▸ TASK INPUTS:

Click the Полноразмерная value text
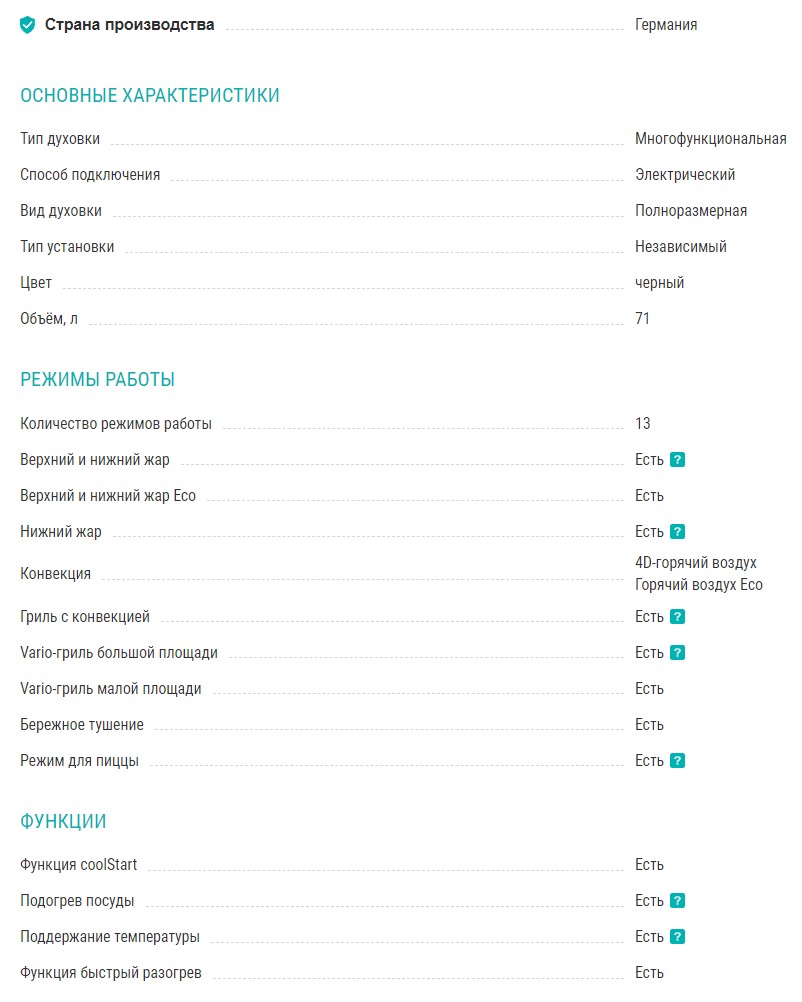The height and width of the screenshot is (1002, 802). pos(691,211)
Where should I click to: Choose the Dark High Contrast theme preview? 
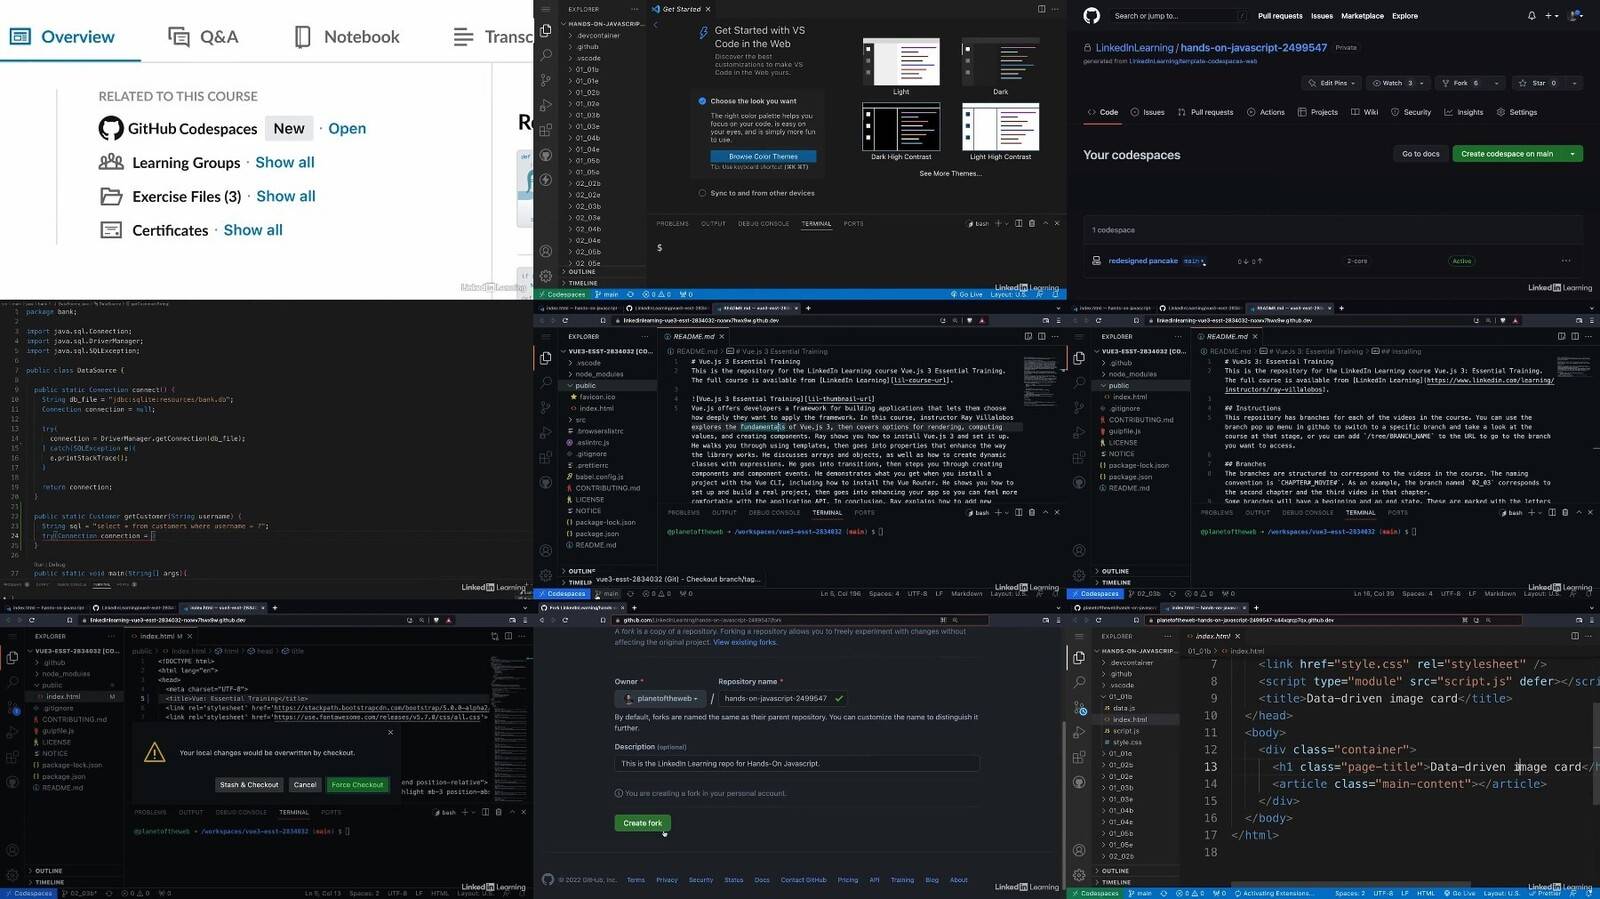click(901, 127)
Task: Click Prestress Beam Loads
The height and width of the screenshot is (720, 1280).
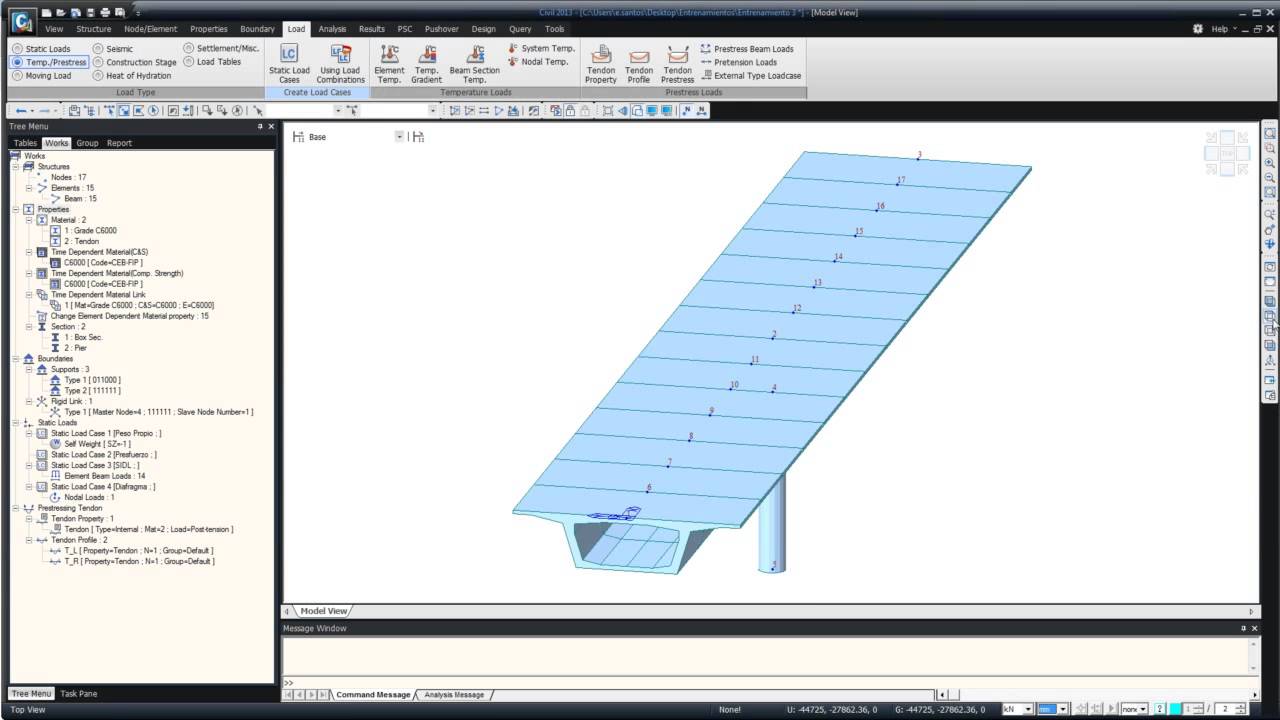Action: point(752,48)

▸ STATED TASK: Turn the lines above into a JSON list of strings with one string per line. Skip blank lines and leave out the pictures.

▸ RESULT OF THE TASK:
[
  "Click the Полноразмерная value text",
  "The height and width of the screenshot is (1002, 802). pos(691,211)",
  "Where should I click to: Choose the Dark High Contrast theme preview? ",
  "click(901, 127)",
  "Task: Click Prestress Beam Loads",
  "The height and width of the screenshot is (720, 1280).",
  "Action: point(752,48)"
]